How PCIe devices initiate Direct Memory Access, why unrestricted DMA is a critical security and reliability risk, how the IOMMU translates device-visible IOVA addresses to physical memory, the structure of IOMMU remapping tables, ATS-based translation caching, and how DMA isolation scales in Gen 6 AI and virtualised infrastructure.
Transferring data between a PCIe device and system memory is fundamental to every I/O operation. The simplest approach — Programmed I/O (PIO) — has the CPU read device registers into its internal registers and then write those values to system memory, one word at a time. This works but is deeply inefficient: for every byte transferred, the CPU performs two memory bus transactions, and more importantly, the CPU is occupied with data movement rather than computation.

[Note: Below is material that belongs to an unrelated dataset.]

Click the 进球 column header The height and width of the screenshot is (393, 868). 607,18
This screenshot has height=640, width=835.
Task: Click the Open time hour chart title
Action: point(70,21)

Direct Memory Access (DMA) eliminates the CPU from the data path. The PCIe device’s internal DMA engine initiates memory transactions directly — reading data from system memory into the device’s receive buffers, or writing data from the device’s transmit buffers into system memory — without CPU involvement per transfer. The CPU only needs to set up the DMA descriptor (source address, destination address, byte count) and is then free to do other work. When the DMA completes, the device sends an interrupt to notify the CPU.
DMA is the dominant data transfer model for all high-performance PCIe devices: network adapters (receiving packets directly to kernel socket buffers), NVMe SSDs (writing read data directly to application memory), GPUs (copying buffers between VRAM and system RAM), and AI accelerators (streaming model weights from DRAM to on-chip SRAM).
In PCIe, a device that can initiate DMA is called a Bus Master — a term inherited from PCI where arbitration for shared bus ownership was required. In PCIe, there is no shared bus and no arbitration — every link is point-to-point and full-duplex. Any device may send a TLP at any time subject to flow control credit availability. But the term Bus Master is retained because the same configuration register bit controls DMA capability.
A PCIe device can only initiate DMA (Memory Read or Memory Write TLPs as Requester) when the Bus Master Enable bit in its Command register (offset 04h bit 2) is set to 1. Without Bus Master Enable = 1, the device must not originate any TLPs except Configuration Requests and Message TLPs. This gives the OS a hardware-enforced way to prevent a device from performing DMA before the OS is ready to manage it.
A PCIe DMA operation is a sequence of standard Memory Read (MRd) and Memory Write (MWr) TLPs, with the device acting as Requester and system memory (via the Root Complex) acting as Completer. The CPU’s only role is setup and notification:
DMA reads are non-posted — the device sends Memory Read Request TLPs and must wait for Completion TLPs carrying the data. The device uses its Tag field (8–12 bits) to match each incoming completion to the outstanding read request. Multiple reads can be outstanding simultaneously (up to the number of tag values). The Root Complex acts as Completer, reading DRAM and sending Completion TLPs back to the device. Each completion may carry up to Max Payload Size bytes.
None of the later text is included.